Some key benefits of this approach include:
* A singular battle command product line with a common, government-owned and managed foundation architecture;

*A unified approach to data handling and infrastructure procurement;

*Significantly enhanced commander and staff ability to effectively conduct collaborative mission planning and execution across the full spectrum of military operations; and

*Focus subordinate PM’s on specific warfighting functional development in an effort to eliminate redundant, costly infrastructure.
   
While CPOF is the main effort to pursue a common battle command workstation environment, PM BC is also establishing a common web services framework. This effort recognizes two key facts. First, not all battle command data needs to be in the collaborative environment. If, for example, all data converged into one solution, the CPOF capability would be rapidly crushed under its own weight.

Second, there is a similar spread of web service mapping environments that is stove-piping solutions as each PM picks his own web viewer to present functions. PM BC must provide a common target for a web services visualization environment to gain control of this emerging disconnect. By doing so, PM BC will gain a much greater control of the enterprise information architecture and data standards for capabilities that are migrating towards a services-oriented environment.

Finally we must collapse our infrastructure. Many PMs are delivering redundant back office capability to common formations. As a result, the Army pays unnecessary licensing costs, procures suboptimal hardware solutions, and increases the sustaining burden for our soldiers.  PM BC is involved in analysis to recommend solutions to this domain.

Currently, two key challenges to success exist. First, the strategy must be executed quickly. Traditional acquisition processes must not be a barrier to speed of delivery and must work as quickly and effectively as possible to ensure the strategy’s success. An integral part of this approach is the smart evolution of the components of the battle command framework previously mentioned. If implemented properly, these foundations will motivate the software development community interested in innovative battle command solutions to begin and end in the Battle Command development environment. By doing so, solutions will have the opportunity to leverage a software development process featuring worldwide scalability, an established supporting infrastructure and a highly competent field support representative base.

PM BC’s intent is to deliver this capability to the field with our first instance of collapse in October 2010 and continue iterative delivery to warfighters on an annual basis until systems achieve complete collapse. 

The second key challenge is the social aspect of how the government acquisition community and our contractor partners deliver this future. The condition PM BC seeks to create is one where the strengths of its vendors are not marginalized because of governmental barriers to effective collaboration and open competition. Adopting a commercial competitive model, characterized by rapid innovation and short cycle times that quickly deliver innovation to the field is how PM BC programs will remain relevant to the warfighter. Maintaining the status quo does not work for the warfighters. Success lies with teaming an aggressive approach to software development.

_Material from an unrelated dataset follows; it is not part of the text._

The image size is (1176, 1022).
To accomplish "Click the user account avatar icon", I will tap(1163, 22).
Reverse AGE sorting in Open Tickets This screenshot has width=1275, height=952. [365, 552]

Significant positive strives have been made to enhance product interoperability to directly increase commander and staff operational effectiveness. The focus of the BC Collapse strategy on infrastructure reduction and robust collaborative solutions complemented by the development of a web services framework will place Army software development on a path to successfully supporting the warfighter in highly variable and uncertain operational environments. By breaking down system designs that have stove-piped the Army’s warfighting functions, and by employing a human-centered, collaborative approach we will support the way the commander and staff desire to interact.